TRY IT -
In the entries below, find the line with "企业微信如何赋能私域流量经营闭环？ (87, 2233)" and the line with "[Load image 2 in gallery view] (86, 313)"; reproduce those two lines and all lines between them exactly, without pictures.

INPUT -
*-*-*

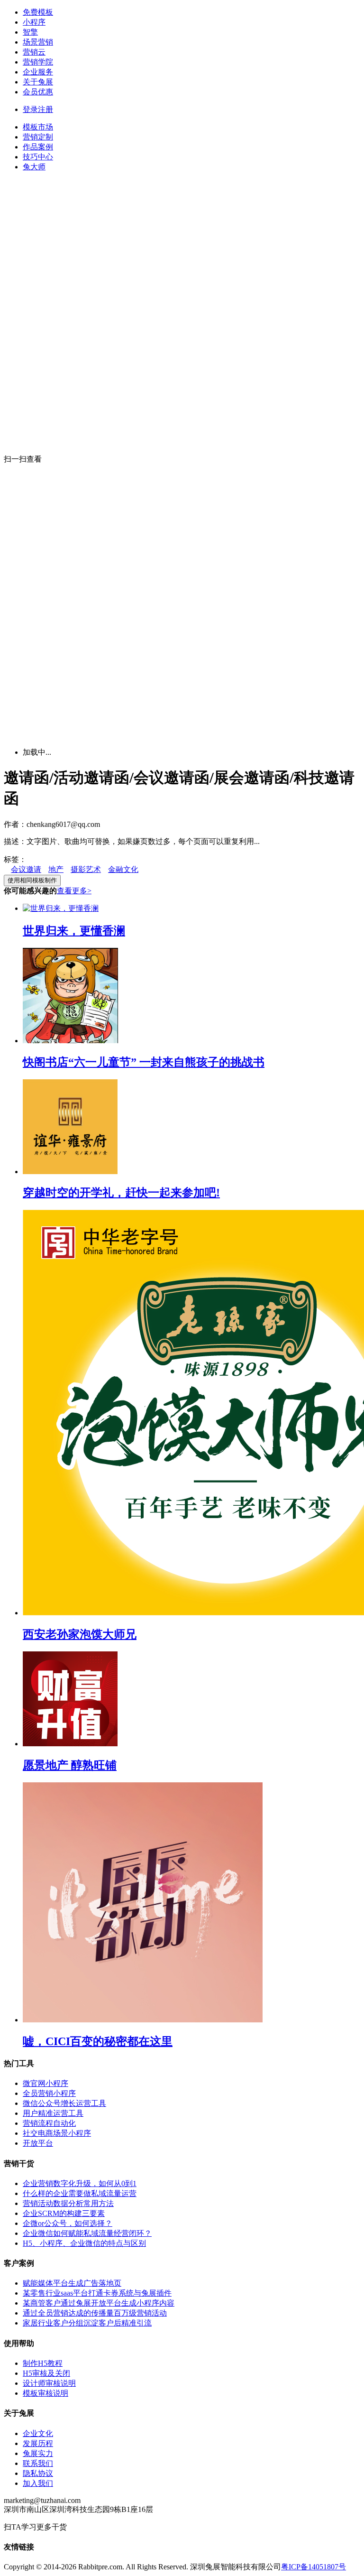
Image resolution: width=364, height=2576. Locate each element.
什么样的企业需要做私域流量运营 (79, 2193)
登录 (30, 109)
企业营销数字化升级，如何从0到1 (79, 2183)
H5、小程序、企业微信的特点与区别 (84, 2243)
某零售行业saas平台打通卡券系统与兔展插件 (97, 2293)
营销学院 (38, 62)
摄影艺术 (86, 869)
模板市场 (38, 127)
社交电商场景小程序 (57, 2133)
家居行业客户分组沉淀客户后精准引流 (87, 2323)
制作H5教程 (43, 2363)
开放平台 (38, 2143)
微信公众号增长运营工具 (64, 2103)
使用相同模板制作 (32, 880)
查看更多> (74, 891)
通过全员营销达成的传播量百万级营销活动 (95, 2313)
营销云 (34, 52)
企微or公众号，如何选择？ (67, 2223)
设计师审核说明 (49, 2383)
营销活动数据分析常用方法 (68, 2203)
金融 (115, 869)
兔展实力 (38, 2453)
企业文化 (38, 2433)
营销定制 (38, 137)
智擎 (30, 32)
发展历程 (38, 2443)
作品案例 (38, 147)
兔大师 (34, 167)
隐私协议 (38, 2473)
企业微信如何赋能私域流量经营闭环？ (87, 2233)
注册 (45, 109)
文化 (130, 869)
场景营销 (38, 42)
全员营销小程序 (49, 2093)
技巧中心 (38, 157)
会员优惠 (38, 92)
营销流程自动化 (49, 2123)
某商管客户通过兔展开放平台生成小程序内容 (98, 2303)
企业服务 (38, 72)
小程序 (34, 22)
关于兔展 (38, 82)
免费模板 (38, 12)
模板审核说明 (45, 2393)
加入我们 (38, 2483)
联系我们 (38, 2463)
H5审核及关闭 (46, 2373)
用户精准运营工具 (53, 2113)
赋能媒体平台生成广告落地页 (72, 2283)
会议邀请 (26, 869)
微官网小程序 (45, 2083)
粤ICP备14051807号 (313, 2567)
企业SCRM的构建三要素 (64, 2213)
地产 (56, 869)
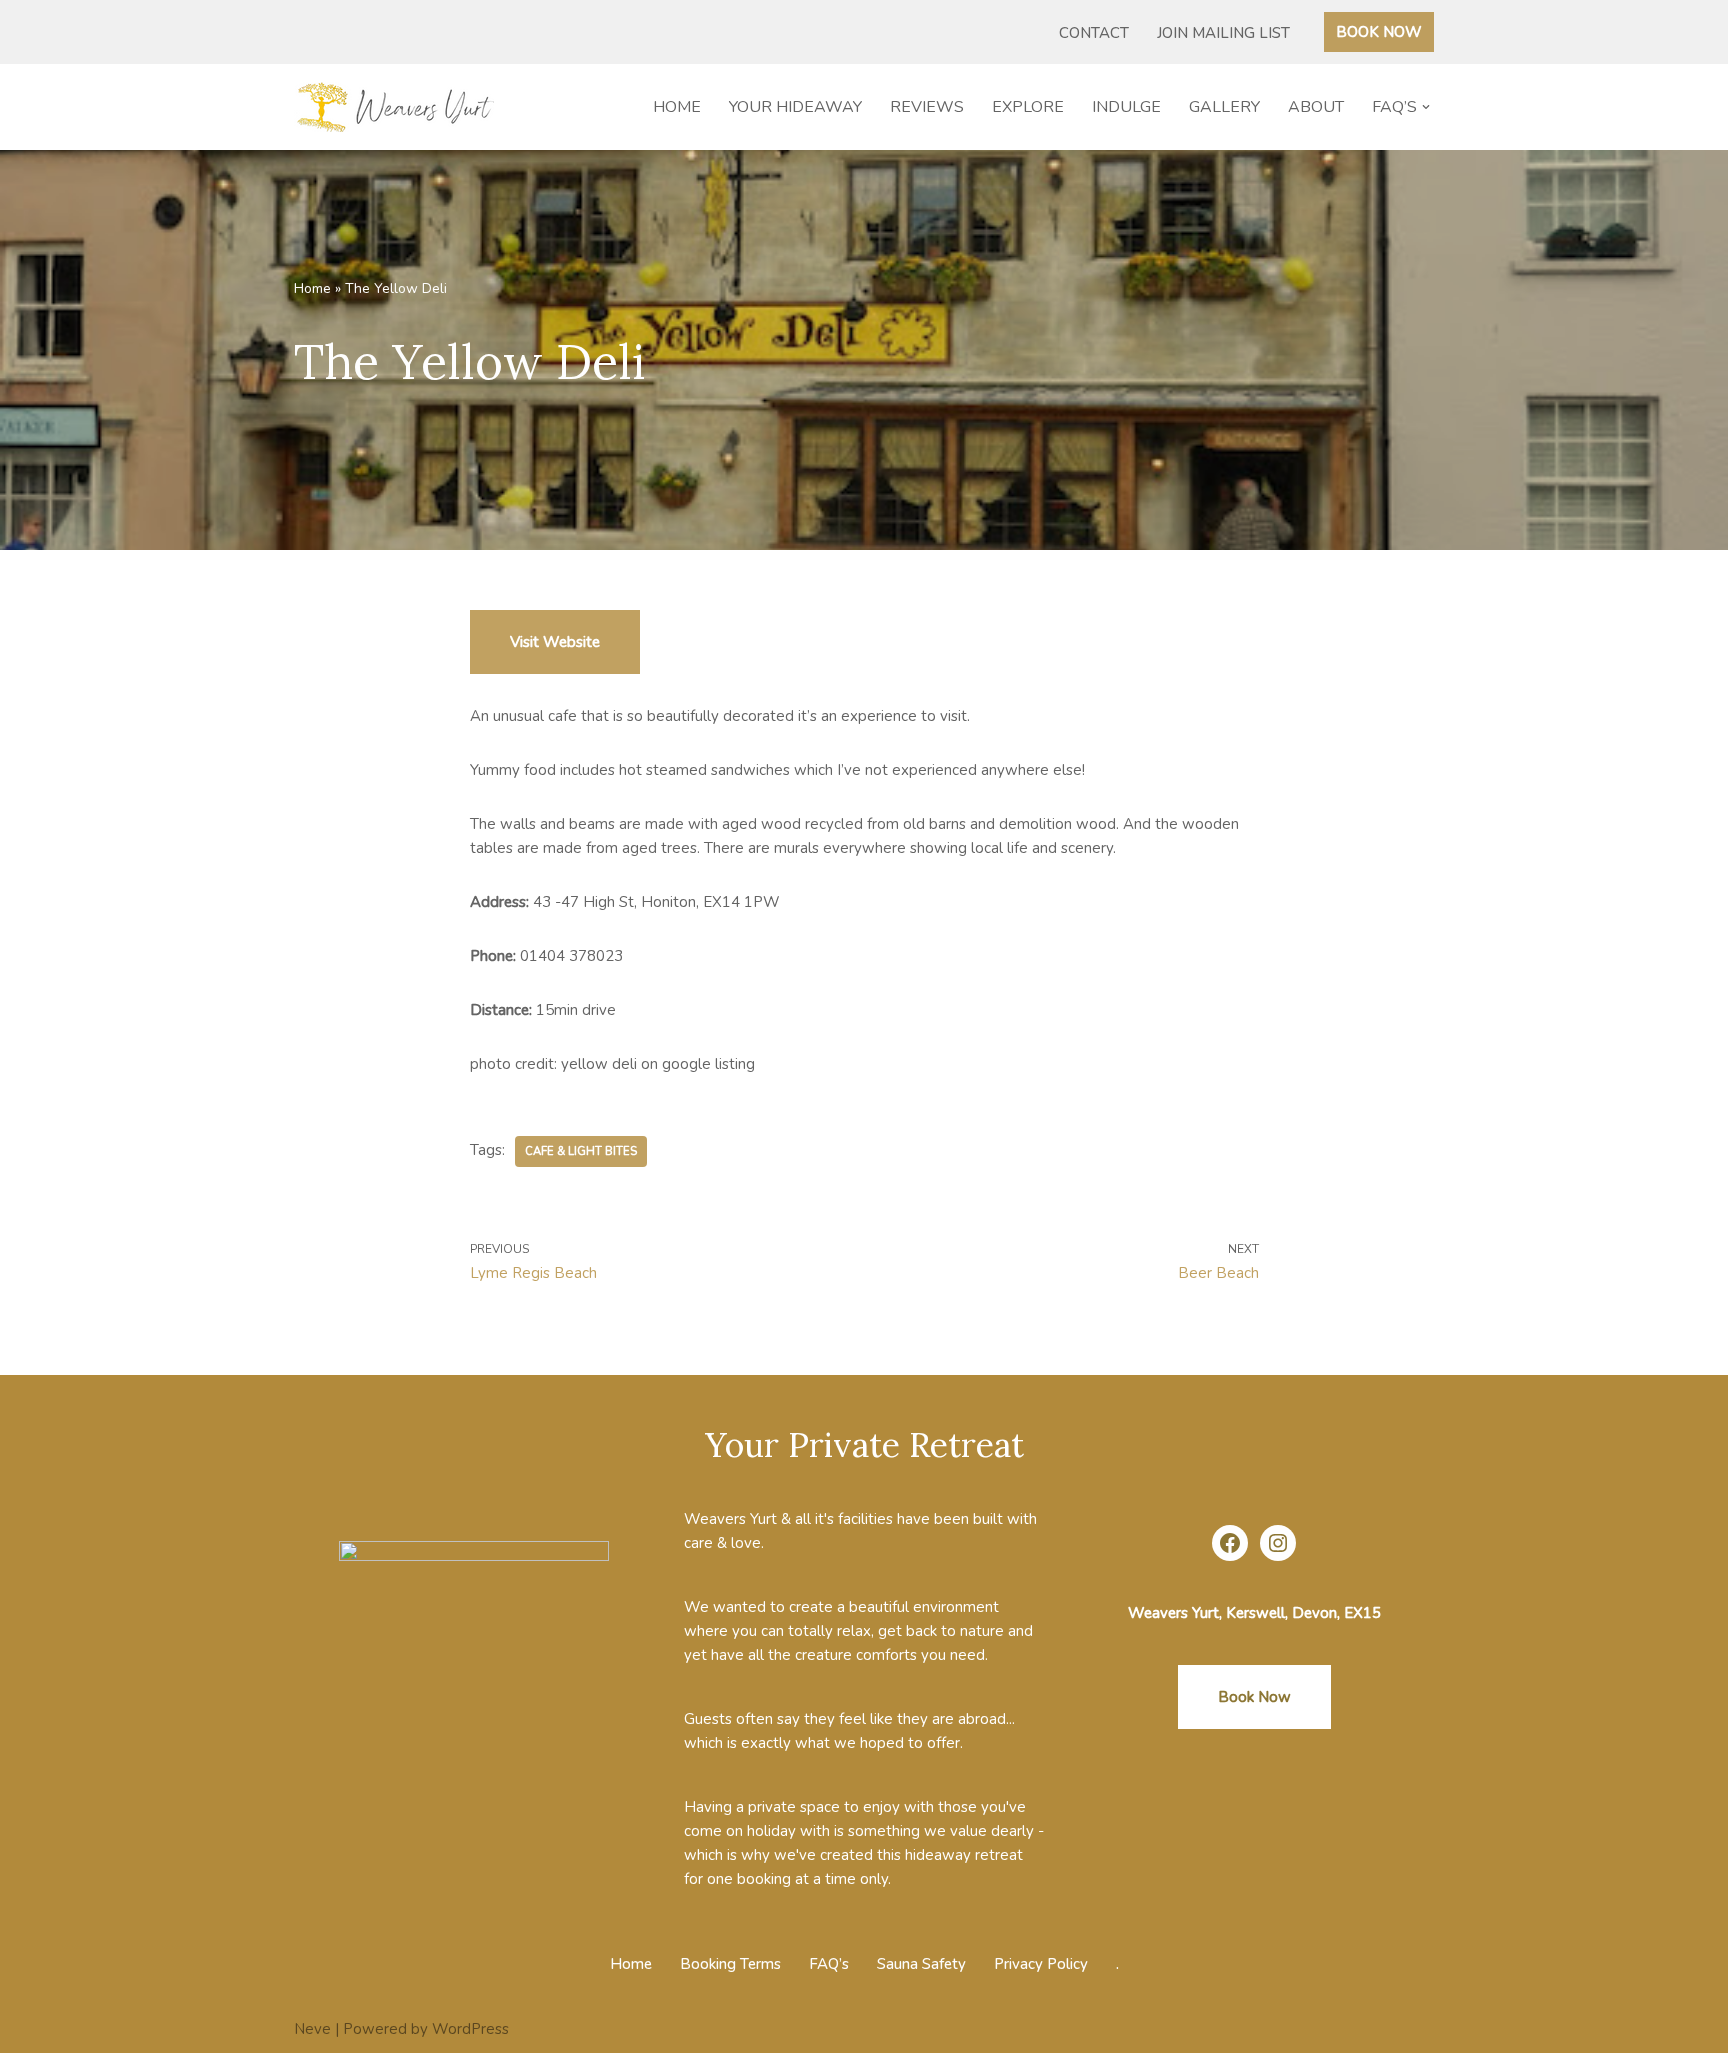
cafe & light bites (581, 1151)
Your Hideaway (795, 107)
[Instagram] (1278, 1543)
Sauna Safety (921, 1964)
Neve (312, 2029)
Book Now (1254, 1697)
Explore (1028, 107)
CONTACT (1094, 33)
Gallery (1224, 107)
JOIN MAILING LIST (1223, 33)
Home (677, 107)
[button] (1426, 107)
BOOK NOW (1379, 32)
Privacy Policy (1041, 1964)
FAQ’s (829, 1964)
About (1316, 107)
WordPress (470, 2029)
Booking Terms (730, 1964)
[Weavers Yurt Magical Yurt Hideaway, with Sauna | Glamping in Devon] (399, 107)
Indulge (1126, 107)
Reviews (927, 107)
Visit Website (555, 642)
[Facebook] (1230, 1543)
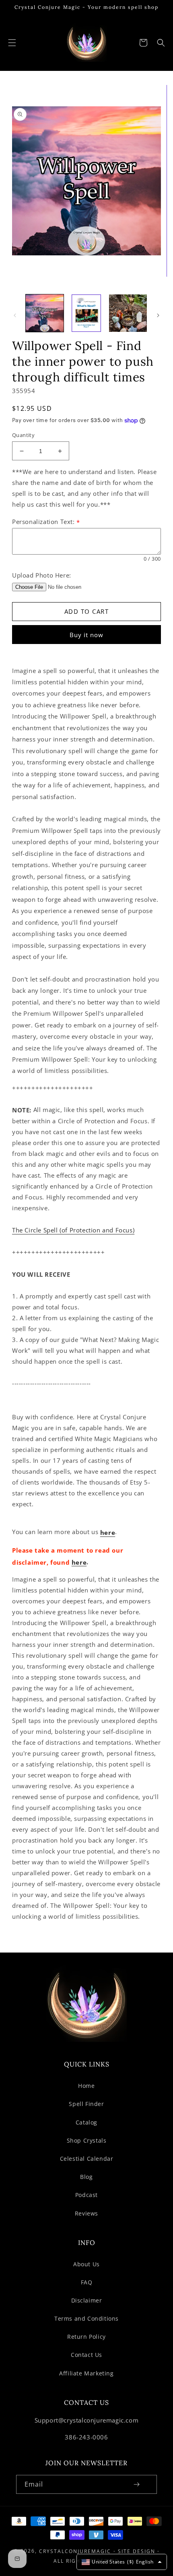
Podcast (86, 2195)
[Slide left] (15, 315)
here (107, 1533)
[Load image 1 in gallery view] (45, 313)
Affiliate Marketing (86, 2373)
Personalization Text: (46, 522)
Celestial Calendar (86, 2158)
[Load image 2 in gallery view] (86, 313)
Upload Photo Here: (41, 576)
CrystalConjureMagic (75, 2551)
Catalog (86, 2122)
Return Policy (86, 2336)
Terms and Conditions (86, 2318)
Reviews (86, 2213)
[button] (12, 43)
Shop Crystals (87, 2140)
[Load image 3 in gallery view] (128, 313)
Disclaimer (86, 2300)
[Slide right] (158, 315)
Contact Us (86, 2355)
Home (86, 2085)
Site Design (136, 2551)
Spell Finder (86, 2104)
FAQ (87, 2282)
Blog (86, 2176)
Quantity (23, 435)
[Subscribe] (136, 2484)
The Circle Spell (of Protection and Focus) (73, 1230)
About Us (86, 2264)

*-*-*

SOLUTION -
企业微信如何赋能私域流量经营闭环？ (87, 2233)
注册 (45, 109)
文化 (130, 869)
场景营销 (38, 42)
全员营销小程序 (49, 2093)
技巧中心 (38, 157)
会员优惠 (38, 92)
营销流程自动化 (49, 2123)
某商管客户通过兔展开放平台生成小程序内容 (98, 2303)
企业服务 (38, 72)
小程序 (34, 22)
关于兔展 (38, 82)
免费模板 (38, 12)
模板审核说明 (45, 2393)
加入我们 (38, 2483)
联系我们 (38, 2463)
H5审核及关闭 (46, 2373)
用户精准运营工具 (53, 2113)
赋能媒体平台生成广告落地页 (72, 2283)
会议邀请 (26, 869)
微官网小程序 (45, 2083)
粤ICP备14051807号 (313, 2567)
企业SCRM的构建三要素 (64, 2213)
地产 (56, 869)
cafe & light bites (581, 1151)
Your Hideaway (795, 107)
[Instagram] (1278, 1543)
Sauna Safety (921, 1964)
Neve (312, 2029)
Book Now (1254, 1697)
Explore (1028, 107)
CONTACT (1094, 33)
Gallery (1224, 107)
JOIN MAILING LIST (1223, 33)
Home (677, 107)
[button] (1426, 107)
BOOK NOW (1379, 32)
Privacy Policy (1041, 1964)
FAQ’s (829, 1964)
About (1316, 107)
WordPress (470, 2029)
Booking Terms (730, 1964)
[Weavers Yurt Magical Yurt Hideaway, with Sauna | Glamping in Devon] (399, 107)
Indulge (1126, 107)
Reviews (927, 107)
Visit Website (555, 642)
[Facebook] (1230, 1543)
Podcast (86, 2195)
[Slide left] (15, 315)
here (107, 1533)
[Load image 1 in gallery view] (45, 313)
Affiliate Marketing (86, 2373)
Personalization Text: (46, 522)
Celestial Calendar (86, 2158)
[Load image 2 in gallery view] (86, 313)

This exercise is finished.